3/10/2008

Tami Lynn (Live in Birmingham 1972)





We've Just Begun/Ain't No Sunshine (Since You've Gone) (5:00)

Recorded on the 9th. February 1972 at the La Dolce Vita club, Smallbrook Ringway, Birmingham, UK. We arrived for the late show and the revolving stage (all the rage then) and asked to visit her in her changing rooms. We were using the BBC as extra pull and we got in the club free! My friend at the time was Les Ross from the popular 'Ross & Henry Show' (B.B.C. Radio Birmingham) they were like a radio version of 'Tiz-Was' a children's Saturday Morning TV show. I've held on to the original master tape for so many years and I would like to share it someone for the first time. You can also hear a full edited interview later in the blog.

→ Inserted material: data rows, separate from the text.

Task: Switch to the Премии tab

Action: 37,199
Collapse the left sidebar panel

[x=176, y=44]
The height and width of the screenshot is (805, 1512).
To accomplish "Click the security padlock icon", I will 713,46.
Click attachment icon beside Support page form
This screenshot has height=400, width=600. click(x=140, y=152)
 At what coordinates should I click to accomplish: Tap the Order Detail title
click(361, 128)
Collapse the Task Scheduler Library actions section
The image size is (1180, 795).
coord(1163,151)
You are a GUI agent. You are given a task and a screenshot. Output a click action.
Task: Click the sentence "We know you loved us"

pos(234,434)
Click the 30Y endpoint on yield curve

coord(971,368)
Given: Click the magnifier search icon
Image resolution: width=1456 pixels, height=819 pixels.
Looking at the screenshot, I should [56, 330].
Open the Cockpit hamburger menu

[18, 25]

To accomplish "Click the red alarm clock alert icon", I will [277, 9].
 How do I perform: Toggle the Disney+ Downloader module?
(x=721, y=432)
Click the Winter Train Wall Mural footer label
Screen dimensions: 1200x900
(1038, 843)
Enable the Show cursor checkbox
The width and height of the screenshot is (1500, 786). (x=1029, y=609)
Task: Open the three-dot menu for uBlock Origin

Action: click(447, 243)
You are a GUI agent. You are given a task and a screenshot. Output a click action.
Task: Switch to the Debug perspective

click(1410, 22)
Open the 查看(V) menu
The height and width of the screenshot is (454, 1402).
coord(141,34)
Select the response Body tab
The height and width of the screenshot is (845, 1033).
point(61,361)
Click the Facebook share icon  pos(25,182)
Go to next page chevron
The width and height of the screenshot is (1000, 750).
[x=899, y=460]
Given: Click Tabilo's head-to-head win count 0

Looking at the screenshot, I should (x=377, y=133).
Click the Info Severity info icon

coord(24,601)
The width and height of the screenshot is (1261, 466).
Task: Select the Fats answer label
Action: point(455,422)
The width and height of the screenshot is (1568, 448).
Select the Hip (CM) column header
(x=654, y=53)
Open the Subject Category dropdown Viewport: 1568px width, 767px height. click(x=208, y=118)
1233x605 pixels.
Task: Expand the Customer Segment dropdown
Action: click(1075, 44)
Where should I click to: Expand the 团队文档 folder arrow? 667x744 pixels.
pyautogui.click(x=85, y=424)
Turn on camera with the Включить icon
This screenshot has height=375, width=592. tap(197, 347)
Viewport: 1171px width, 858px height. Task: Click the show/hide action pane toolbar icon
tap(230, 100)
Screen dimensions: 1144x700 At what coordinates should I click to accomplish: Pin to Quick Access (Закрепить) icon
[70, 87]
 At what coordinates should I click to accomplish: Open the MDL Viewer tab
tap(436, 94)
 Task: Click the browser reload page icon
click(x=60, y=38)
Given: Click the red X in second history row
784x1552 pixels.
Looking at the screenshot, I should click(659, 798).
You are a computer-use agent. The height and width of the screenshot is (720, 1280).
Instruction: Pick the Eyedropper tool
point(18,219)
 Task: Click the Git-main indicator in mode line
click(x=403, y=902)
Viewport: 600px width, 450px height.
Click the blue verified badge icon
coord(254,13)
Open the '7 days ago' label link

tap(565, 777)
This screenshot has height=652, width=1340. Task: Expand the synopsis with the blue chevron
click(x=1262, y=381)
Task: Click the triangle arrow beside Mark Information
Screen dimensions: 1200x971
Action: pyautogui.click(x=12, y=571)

Listening to her sing I think she must have had a bad love-life at the time, the taunt in her voice makes for a good Southern soul sound. Although when you listen to the interview, Tami is so bubbly (like on acid). For some years 'I'm gonna Run Away From You' had been a popular and a very hard to find UK night club track having been issued on Atco in the US/France and London in the UK in 1965 with little success. It wasn't a Northern track as some writers suggest but a big club tune in late 60's. Though in 1971 it was re-issued in the UK on the Mojo label (via Polydor) and a year later on Contempo with a more up-tempo flip side, although all her good early sides were found on the French EP with a brunette model on the cover! selling for £200 or more these days.

She made the cover of Blues & Soul in June 1971 and a full page review and made her debut in the UK according to the article on the 14th of June at the Scene 2 Club in Scarborough, Yorkshire. Her manager at the time was Harold Batiste who had managed Sam Cook, Sonny & Cher and a few of the TFO label's acts from New Orleans. I recently found her 1972 Cotillion album on http://www.lostin-tyme.blogspot.com/ titled Love Is Here And Now Your Gone and relived all those early days again.

After her UK chart success in 1971 there wasn't enough early material for one LP so along with John Abbey (who had put out the re-issue and wrote for Blues & Soul magazine) they went over to US to record the extra material that made this a nice Southern soul type album although UK buyers would have prefered the earlier fast pace movers, so it didn't sell very well. If you look at the line-up at the Mardi-Gras Club in Liverpool, Tami had great company with Jimmy Lewis, Johnny Johnson & The Bandwagon and The Swinging Soul Machine who had that nice little instrumental track: 'Spooky's Day Off' about that same time.



Interview made on the same evening with Tami (13:00 mins)

The interviewee is the late 'Funky Dunk' (Duncan Finlayson) who knew the most about her (so got the job) and it was broadcast that Sunday afternoon on FRN (Free Radio Nold) and later on BBC Radio Birmingham.